To this, existing plot, I have to add remaining 92 points which do not have above two values or no values at all. I have tried adding additional points to an existing approach mentioned by Hadley here:
p <- df %>% filter(Val %in% c('D_1','D_4')) %>% ggplot(aes(X,Y,col=Val)) + geom_point()
p + geom_point(data=df[(!df$ID %in% df$ID[df$Val %in% c('D_1','D_4')]) & df$Type=="ID",],
colour="grey")
Questions:
How to plot selected points and additional points in a single command or in an elegant way possible?
Is there any possible
dplyr
approach which can be used in above command?
update: df$Type=="ID"
is very important as it allows plotting of the remaining points only once.

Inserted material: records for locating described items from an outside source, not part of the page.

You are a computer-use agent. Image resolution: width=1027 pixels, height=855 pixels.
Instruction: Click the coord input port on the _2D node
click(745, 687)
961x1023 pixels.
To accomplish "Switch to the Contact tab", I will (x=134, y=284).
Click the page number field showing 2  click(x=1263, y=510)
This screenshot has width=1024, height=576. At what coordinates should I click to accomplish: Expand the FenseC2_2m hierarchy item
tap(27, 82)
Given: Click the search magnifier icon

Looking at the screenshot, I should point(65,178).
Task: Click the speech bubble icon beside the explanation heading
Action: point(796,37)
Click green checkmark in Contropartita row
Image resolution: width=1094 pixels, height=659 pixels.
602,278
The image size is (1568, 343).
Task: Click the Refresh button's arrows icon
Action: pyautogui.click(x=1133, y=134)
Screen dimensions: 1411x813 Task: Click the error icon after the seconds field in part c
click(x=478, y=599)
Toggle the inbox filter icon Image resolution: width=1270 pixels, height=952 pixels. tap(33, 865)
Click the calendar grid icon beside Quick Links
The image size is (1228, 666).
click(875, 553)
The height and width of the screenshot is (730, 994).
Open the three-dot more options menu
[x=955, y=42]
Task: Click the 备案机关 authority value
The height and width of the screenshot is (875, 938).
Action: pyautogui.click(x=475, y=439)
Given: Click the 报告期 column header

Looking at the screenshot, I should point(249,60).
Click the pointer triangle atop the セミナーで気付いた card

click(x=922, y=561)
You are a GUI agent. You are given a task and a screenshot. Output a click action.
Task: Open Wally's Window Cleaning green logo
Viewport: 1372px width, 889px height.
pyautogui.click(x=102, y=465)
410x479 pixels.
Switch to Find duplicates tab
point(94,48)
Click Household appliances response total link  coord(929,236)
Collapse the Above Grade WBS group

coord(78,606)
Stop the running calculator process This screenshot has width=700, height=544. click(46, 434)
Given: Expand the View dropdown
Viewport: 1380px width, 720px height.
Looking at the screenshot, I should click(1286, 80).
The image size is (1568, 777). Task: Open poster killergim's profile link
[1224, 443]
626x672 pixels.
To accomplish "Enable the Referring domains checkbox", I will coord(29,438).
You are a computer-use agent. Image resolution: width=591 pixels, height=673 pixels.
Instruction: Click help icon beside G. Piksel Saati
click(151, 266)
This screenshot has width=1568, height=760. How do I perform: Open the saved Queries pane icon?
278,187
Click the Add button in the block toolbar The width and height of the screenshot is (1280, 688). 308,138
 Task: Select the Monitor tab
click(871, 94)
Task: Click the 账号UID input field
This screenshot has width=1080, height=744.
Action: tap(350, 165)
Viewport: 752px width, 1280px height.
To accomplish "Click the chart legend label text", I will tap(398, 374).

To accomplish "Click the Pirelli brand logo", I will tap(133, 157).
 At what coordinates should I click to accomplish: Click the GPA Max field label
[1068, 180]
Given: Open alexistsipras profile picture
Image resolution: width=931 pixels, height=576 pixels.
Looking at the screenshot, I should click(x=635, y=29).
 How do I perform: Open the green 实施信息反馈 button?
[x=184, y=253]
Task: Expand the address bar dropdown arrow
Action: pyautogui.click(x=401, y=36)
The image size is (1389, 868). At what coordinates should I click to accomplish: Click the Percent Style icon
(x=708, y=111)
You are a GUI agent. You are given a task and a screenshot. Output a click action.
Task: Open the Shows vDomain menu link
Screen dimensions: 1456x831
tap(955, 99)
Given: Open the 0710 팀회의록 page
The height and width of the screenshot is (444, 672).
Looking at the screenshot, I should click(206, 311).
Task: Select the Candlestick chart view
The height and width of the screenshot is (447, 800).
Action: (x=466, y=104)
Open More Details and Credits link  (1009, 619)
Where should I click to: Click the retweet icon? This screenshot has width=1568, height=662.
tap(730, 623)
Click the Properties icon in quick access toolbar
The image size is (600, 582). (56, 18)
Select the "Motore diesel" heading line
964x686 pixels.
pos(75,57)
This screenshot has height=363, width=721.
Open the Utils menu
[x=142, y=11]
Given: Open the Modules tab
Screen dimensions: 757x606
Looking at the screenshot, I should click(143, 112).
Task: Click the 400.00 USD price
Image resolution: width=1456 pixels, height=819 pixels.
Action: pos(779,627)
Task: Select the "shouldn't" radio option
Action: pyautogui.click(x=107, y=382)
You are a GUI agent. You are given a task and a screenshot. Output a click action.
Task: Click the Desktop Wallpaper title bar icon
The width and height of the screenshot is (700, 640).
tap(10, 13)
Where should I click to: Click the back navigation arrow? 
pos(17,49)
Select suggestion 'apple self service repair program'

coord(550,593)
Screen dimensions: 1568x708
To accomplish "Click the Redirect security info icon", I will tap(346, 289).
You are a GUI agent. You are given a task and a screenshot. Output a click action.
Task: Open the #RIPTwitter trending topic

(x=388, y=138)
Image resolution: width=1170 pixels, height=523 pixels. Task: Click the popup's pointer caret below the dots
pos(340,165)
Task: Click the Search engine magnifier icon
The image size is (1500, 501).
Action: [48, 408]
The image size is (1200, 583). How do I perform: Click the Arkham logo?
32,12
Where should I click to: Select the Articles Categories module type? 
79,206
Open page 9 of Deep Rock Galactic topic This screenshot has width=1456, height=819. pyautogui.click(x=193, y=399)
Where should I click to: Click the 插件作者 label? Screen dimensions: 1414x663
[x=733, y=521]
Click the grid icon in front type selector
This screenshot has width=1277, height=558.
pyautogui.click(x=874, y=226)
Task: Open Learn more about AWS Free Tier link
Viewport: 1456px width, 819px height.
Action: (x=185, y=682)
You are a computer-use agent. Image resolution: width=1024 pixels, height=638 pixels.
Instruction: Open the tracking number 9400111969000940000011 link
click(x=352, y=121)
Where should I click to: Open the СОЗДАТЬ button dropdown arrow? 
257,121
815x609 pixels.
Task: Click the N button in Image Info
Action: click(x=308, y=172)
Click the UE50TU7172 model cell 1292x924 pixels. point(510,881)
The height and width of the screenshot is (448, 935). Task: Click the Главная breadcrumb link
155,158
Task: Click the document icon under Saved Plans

Otherwise, some of these points having values in either CT
or D
or OP
leads to duplicated plotting.
df %>% count(X,Y) %>% arrange(desc(n))
# # A tibble: 100 x 3
# X Y n
# <dbl> <dbl> <int>
# 1 -0.86266147 2.0368626 4
# 2 -0.61770678 0.4428537 4
# 3 1.32441957 -0.9388095 4
# 4 -1.65650319 -0.1551399 3
# 5 -0.99946809 1.1791395 3
# 6 -0.52881072 0.1742483 3
# 7 -0.25892382 0.1380577 3
# 8 -0.19239410 0.5269329 3
# 9 -0.09709764 -0.4855484 3
# 10 -0.05977874 0.1771422 3
# # ... with 90 more rows
Looks like, first three points with the same X, Y values have values for Type
ID, CT, D, OP. But these points need to be plotted only once.